Creative drive as MacPherson starts new job

Robin MacPherson: 'struck by the breadth and the depth of the creativity in the islands' - Photo: Hans J Marter/ShetNews

THE UNIVERSITY of the Highlands and Islands’ first chair of creative industries has vowed to boost the status of the arts in the north of Scotland as he begins his new job.

Professor Robin MacPherson took up the Shetland College-based post in August as the university increases its creative activity.


The former Napier University director is bringing with him a wealth of experience, having been involved in film and television since the late 1980s.

MacPherson produced the BAFTA-nominated drama The Butterfly Man and he helped to establish Screen Academy Scotland in 2005.

The professor is now settling into the new job, which is partly funded by Shetland Islands Council, Highlands and Islands Enterprise and Creative Scotland, as he gets used to life on the isles.

MacPherson cites three main areas that he will be involved in on a day-to-day basis: research, curriculum development and knowledge exchange.

This will entail investigating the links between the Highlands and Islands and the creative sector’s businesses, for example, as well as building the UHI’s portfolio of culture-based offerings.


“One of the things the UHI is looking to do is to develop a degree offer,” he said.

“This is so that students in the Highlands and Islands have more of a choice – they won’t have to go to Edinburgh, Glasgow or London, for example, to study.”

So what exactly are the creative industries? “There’s been a bit of time spent trying to define that,” he laughed.

“The obvious ones are fashion, textiles, music, broadcasting, film, publishing and craft. One of the interesting things is that a lot of creative jobs are not in the creative industries.


“You could work in the oil industry as a graphic designer, for example. It ranges from subsidised art forms through to others areas, so it’s very diverse. It’s a catch-all term.”

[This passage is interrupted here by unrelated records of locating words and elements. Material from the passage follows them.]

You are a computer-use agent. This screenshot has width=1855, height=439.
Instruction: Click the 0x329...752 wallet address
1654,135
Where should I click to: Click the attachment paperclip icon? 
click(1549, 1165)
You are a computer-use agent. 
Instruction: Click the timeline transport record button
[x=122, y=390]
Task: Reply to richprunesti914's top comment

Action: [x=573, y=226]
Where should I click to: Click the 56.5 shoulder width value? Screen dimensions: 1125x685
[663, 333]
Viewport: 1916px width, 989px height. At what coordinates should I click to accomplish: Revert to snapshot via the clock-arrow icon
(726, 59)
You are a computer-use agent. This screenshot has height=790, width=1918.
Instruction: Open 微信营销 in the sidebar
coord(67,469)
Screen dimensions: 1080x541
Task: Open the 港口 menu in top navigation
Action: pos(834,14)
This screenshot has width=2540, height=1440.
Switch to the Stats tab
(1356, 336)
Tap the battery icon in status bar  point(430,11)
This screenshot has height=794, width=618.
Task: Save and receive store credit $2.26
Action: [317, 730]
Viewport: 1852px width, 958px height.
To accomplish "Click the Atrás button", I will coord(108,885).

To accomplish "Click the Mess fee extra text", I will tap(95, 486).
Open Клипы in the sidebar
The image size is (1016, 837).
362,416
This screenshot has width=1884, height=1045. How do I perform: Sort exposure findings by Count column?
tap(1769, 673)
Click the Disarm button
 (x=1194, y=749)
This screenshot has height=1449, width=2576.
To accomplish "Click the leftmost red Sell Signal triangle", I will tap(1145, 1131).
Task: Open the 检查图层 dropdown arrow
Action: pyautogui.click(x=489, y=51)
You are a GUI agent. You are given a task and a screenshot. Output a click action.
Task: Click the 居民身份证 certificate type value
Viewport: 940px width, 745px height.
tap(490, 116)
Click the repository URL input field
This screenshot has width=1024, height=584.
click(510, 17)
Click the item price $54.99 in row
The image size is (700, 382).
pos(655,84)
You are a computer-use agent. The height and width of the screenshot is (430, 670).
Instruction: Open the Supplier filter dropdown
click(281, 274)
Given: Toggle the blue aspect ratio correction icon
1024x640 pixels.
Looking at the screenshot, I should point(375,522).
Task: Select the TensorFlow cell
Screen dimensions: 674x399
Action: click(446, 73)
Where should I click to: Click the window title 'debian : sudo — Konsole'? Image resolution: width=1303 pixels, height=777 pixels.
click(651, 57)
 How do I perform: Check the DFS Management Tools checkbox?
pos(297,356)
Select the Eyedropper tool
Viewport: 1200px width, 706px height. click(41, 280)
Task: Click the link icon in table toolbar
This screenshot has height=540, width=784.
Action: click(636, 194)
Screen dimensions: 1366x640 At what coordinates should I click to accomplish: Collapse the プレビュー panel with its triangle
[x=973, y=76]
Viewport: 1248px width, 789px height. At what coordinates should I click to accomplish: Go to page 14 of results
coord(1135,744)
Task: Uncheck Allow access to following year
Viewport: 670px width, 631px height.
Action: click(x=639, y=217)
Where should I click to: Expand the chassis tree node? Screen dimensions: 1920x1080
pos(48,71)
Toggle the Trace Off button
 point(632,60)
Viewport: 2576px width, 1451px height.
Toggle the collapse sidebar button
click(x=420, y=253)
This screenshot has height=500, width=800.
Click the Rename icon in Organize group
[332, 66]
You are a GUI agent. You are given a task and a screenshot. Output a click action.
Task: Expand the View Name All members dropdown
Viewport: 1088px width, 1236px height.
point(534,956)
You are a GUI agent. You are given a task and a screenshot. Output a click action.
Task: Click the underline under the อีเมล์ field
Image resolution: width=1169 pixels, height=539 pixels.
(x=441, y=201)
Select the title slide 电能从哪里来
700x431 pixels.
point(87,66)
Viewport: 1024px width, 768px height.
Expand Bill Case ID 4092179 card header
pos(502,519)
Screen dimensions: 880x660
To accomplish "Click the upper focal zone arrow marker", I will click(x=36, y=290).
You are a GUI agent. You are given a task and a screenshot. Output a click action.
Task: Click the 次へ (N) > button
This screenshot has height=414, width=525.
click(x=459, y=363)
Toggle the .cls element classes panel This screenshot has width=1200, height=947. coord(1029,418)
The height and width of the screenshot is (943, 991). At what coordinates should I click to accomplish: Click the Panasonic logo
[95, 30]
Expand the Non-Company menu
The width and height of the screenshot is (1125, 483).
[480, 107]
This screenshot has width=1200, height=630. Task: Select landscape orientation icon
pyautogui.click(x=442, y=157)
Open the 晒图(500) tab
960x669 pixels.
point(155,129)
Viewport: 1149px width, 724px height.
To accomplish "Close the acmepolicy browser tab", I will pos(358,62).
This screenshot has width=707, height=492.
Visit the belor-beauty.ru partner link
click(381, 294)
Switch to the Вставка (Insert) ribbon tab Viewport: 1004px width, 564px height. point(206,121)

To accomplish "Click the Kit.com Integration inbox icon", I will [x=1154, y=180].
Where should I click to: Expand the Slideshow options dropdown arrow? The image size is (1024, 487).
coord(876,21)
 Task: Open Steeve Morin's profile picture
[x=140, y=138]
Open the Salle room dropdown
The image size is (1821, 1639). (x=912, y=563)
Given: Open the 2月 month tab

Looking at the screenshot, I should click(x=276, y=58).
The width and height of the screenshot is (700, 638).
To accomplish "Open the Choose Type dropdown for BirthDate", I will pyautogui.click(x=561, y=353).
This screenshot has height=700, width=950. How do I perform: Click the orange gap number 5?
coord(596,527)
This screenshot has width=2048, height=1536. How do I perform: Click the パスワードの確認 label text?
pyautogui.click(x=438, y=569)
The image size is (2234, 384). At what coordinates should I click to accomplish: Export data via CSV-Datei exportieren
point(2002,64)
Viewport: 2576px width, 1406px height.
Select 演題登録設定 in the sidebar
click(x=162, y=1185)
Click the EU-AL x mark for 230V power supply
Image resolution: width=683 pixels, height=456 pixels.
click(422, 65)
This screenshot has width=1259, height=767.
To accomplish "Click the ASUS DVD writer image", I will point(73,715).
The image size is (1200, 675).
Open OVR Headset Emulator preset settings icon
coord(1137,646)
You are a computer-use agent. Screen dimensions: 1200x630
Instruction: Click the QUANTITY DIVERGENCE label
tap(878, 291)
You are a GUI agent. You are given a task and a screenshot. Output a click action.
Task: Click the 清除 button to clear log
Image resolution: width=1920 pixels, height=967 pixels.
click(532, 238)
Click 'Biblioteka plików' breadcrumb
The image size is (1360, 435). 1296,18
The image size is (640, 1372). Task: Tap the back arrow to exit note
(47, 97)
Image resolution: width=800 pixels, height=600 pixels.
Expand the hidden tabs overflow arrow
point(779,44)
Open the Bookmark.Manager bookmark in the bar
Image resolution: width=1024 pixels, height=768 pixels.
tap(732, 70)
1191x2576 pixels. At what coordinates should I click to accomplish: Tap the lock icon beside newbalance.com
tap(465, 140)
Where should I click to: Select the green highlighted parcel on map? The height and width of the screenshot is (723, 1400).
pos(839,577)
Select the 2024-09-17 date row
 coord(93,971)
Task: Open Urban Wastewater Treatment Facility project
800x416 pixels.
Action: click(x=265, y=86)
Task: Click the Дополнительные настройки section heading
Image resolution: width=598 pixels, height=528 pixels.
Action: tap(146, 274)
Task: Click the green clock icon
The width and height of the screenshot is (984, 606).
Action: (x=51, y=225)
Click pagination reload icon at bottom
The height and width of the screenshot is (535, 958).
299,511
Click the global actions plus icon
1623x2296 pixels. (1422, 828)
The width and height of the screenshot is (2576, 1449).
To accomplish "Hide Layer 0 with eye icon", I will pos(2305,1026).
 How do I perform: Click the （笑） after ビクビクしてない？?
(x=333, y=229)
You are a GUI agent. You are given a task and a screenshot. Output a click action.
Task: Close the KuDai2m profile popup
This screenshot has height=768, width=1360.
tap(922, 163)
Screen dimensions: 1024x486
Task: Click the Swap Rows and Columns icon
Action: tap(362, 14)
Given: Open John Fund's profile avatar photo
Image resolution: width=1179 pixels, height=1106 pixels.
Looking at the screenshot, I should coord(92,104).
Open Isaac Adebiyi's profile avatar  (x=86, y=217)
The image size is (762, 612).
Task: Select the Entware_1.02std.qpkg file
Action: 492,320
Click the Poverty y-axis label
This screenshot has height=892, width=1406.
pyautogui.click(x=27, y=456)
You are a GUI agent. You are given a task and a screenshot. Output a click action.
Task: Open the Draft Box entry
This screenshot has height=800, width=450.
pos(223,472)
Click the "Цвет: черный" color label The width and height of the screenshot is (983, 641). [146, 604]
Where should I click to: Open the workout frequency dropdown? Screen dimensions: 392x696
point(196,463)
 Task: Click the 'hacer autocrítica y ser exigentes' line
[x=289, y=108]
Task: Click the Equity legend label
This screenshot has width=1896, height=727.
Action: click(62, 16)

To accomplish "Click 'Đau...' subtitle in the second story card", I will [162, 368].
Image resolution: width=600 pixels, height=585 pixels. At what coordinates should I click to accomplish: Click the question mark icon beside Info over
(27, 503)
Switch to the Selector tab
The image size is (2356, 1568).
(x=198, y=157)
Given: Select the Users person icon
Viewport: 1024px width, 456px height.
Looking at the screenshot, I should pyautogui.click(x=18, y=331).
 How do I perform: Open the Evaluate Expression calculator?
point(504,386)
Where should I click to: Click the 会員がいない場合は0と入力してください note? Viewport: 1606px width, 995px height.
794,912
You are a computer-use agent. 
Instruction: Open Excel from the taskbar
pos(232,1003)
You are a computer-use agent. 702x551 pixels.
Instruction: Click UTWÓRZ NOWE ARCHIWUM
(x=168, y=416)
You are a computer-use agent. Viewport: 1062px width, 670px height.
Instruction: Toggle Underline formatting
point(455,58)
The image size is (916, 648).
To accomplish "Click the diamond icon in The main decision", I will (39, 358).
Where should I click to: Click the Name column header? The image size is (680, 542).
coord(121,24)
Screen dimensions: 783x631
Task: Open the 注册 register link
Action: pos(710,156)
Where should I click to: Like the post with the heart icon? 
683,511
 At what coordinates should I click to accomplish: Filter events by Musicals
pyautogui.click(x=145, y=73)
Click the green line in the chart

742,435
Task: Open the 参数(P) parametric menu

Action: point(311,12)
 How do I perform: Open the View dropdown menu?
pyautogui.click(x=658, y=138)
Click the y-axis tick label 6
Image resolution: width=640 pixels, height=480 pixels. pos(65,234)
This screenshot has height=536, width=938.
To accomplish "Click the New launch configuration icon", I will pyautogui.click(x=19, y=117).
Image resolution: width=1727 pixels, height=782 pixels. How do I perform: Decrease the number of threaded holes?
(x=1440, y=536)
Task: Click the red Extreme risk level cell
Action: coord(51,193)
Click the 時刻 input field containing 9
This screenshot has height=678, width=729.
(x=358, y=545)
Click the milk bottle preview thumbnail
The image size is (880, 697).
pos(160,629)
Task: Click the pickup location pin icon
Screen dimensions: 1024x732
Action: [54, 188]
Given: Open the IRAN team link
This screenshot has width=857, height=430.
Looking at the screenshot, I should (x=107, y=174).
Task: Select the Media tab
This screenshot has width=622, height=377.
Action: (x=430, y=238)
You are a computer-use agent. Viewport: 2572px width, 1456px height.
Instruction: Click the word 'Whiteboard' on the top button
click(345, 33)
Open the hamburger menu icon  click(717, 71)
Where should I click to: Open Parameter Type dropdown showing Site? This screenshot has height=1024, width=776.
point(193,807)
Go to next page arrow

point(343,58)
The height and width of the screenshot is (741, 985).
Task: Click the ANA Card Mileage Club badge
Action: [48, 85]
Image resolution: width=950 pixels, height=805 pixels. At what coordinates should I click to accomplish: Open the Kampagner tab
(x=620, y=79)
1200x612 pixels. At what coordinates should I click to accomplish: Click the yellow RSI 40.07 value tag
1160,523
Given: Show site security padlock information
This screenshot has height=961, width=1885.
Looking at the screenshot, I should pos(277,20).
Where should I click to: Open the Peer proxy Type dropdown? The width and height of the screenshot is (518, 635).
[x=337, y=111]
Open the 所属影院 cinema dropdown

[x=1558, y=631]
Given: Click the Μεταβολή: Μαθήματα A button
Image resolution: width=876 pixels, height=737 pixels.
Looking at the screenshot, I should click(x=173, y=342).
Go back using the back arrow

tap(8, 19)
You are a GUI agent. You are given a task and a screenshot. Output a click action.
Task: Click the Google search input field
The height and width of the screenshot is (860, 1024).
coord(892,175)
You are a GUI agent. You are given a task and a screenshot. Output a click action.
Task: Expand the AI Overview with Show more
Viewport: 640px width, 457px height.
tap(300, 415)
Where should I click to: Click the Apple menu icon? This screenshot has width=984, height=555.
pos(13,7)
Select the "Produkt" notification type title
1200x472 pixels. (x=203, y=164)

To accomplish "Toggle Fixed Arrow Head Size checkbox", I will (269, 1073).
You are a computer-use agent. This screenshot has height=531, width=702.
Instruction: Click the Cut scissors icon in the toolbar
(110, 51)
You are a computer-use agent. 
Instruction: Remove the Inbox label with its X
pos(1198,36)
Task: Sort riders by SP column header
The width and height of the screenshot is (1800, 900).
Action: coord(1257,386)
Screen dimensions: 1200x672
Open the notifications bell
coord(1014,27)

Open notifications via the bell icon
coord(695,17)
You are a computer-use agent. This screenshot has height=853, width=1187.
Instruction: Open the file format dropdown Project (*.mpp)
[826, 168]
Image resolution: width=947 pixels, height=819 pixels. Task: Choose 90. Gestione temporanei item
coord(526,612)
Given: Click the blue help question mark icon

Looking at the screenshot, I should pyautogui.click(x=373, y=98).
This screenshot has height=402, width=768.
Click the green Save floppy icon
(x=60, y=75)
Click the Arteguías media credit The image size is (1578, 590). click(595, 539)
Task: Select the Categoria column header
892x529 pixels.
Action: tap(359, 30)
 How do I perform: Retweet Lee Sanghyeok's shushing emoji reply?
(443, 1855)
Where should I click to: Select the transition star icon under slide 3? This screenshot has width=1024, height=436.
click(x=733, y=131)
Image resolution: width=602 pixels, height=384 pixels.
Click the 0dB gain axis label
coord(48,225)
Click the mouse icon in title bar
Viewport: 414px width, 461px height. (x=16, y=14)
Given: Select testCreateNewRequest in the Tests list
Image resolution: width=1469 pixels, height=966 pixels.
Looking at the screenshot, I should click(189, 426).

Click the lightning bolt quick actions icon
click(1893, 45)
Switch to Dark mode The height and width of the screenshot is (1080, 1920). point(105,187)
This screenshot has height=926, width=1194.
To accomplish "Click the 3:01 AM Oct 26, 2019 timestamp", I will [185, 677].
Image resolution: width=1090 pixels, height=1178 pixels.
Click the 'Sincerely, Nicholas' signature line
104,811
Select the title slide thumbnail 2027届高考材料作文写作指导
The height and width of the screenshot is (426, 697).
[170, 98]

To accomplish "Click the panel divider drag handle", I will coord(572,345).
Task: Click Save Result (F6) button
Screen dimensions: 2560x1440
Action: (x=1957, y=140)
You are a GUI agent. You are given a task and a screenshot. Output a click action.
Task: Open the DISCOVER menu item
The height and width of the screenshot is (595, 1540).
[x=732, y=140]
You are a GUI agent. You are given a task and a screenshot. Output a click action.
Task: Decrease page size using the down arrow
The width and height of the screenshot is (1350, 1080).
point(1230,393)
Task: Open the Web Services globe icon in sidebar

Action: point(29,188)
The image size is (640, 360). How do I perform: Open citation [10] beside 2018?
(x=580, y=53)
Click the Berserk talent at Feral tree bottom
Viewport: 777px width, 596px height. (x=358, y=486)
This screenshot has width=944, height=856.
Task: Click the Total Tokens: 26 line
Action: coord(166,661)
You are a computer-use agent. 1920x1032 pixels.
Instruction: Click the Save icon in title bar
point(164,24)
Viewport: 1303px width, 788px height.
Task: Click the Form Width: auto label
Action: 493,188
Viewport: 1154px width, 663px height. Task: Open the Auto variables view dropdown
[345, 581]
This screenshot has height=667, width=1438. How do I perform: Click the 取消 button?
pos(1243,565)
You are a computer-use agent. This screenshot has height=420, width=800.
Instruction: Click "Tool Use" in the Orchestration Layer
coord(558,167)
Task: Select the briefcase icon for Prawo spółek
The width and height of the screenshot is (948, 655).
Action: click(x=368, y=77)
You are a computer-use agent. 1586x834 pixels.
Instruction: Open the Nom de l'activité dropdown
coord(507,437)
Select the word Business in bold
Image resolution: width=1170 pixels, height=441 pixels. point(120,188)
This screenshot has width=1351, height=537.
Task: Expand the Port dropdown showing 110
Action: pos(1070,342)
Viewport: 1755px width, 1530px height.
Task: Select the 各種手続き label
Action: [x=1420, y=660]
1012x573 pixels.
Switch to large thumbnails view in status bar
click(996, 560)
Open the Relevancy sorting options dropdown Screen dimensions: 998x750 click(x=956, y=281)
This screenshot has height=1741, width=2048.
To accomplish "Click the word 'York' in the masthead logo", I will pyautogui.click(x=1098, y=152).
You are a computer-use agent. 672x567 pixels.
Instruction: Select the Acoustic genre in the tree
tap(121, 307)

Shetland is known for many cultural exports, and MacPherson cited textiles, craft and music as three areas the isles have a “global reputation” in.

The UHI currently gives Shetland students the chance to learn in some of those fields through courses such as contemporary textiles and applied music.

“There’s a lot of opportunity in Shetland, particularly with the growing digital nature of creative opportunities,” he added.

“There’s an opportunity to build up the brand of Shetland internationally.

“We’ll also be able to identify where there’s opportunities for jobs and business turnover in Shetland.

“We can work with businesses to identify ways in which to take things globally. If you’re a craft maker in Shetland, you can be selling to customers worldwide. They may need help to see that there’s demand there, or to see there’s opportunities.


“There’s also developing the offering at the Shetland College and across the UHI networks for students, as well as for people returning through post-graduate opportunities.”

MacPherson left his job at Edinburgh’s Napier University to help launch the UHI’s new creative drive in the far north of Scotland.

It seems Shetland, however, has been on his mind ever since he set foot on the isles two years ago.

“I first came to Shetland a couple of years ago and I was just really struck by the breadth and the depth of the creativity in the islands,” he said.

“With video conferencing, being based in Shetland is possible in a way which might have been very difficult ten years ago. And I’m sure a change of scenery for me will blow the cobwebs off.”